Structural studies of the mechanism for biosensing antibiotics in a fluorescein-labeled ß-lactamase.

BACKGROUND: ß-lactamase conjugated with environment-sensitive fluorescein molecule to residue 166 on the Ω-loop near its catalytic site is a highly effective biosensor for ß-lactam antibiotics. Yet the molecular mechanism of such fluorescence-based biosensing is not well understood. RESULTS: Here we report the crystal structure of a Class A ß-lactamase PenP from Bacillus licheniformis 749/C with fluorescein conjugated at residue 166 after E166C mutation, both in apo form (PenP-E166Cf) and in covalent complex form with cefotaxime (PenP-E166Cf-cefotaxime), to illustrate its biosensing mechanism.
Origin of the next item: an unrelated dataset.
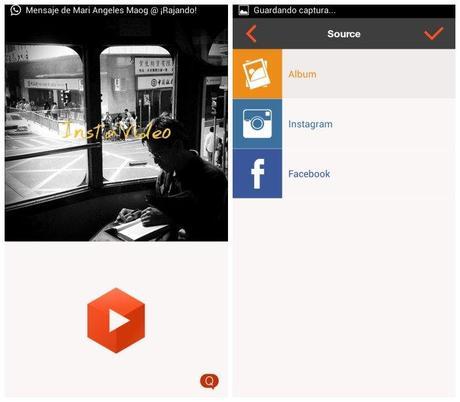Tap the Facebook row's empty right side

(x=393, y=173)
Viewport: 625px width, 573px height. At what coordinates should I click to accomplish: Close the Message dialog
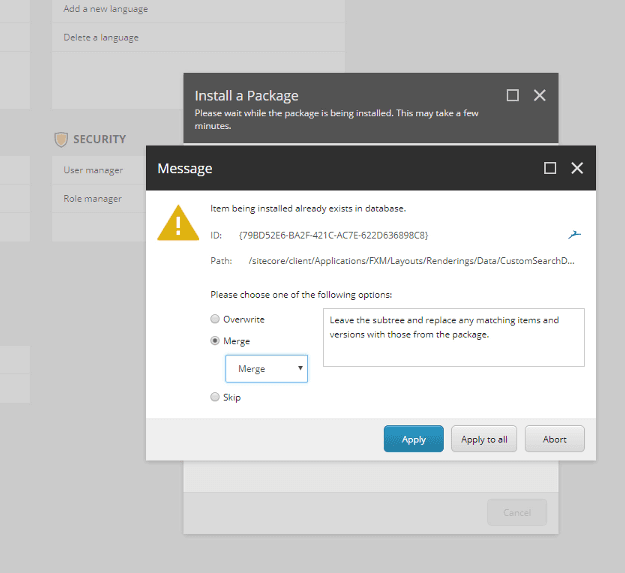click(577, 168)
In the apo structure the fluorescein molecule partially occupies the antibiotic binding site and is highly dynamic. In the PenP-E166Cf-cefatoxime complex structure the binding and subsequent acylation of cefotaxime to PenP displaces fluorescein from its original location to avoid steric clash. Such displacement causes the well-folded Ω-loop to become fully flexible and the conjugated fluorescein molecule to relocate to a more solvent exposed environment, hence enhancing its fluorescence emission. Furthermore, the fully flexible Ω-loop enables the narrow-spectrum PenP enzyme to bind cefotaxime in a mode that resembles the extended-spectrum ß-lactamase. CONCLUSIONS: Our structural studies indicate the biosensing mechanism of a fluorescein-labelled ß-lactamase. Such findings confirm our previous proposal based on molecular modelling and provide useful information for the rational design of ß-lactamase-based biosensor to detect the wide spectrum of ß-lactam antibiotics. The observation of increased Ω-loop flexibility upon conjugation of fluorophore may have the potential to serve as a screening tool for novel ß-lactamase inhibitors that target the Ω-loop and not the active site.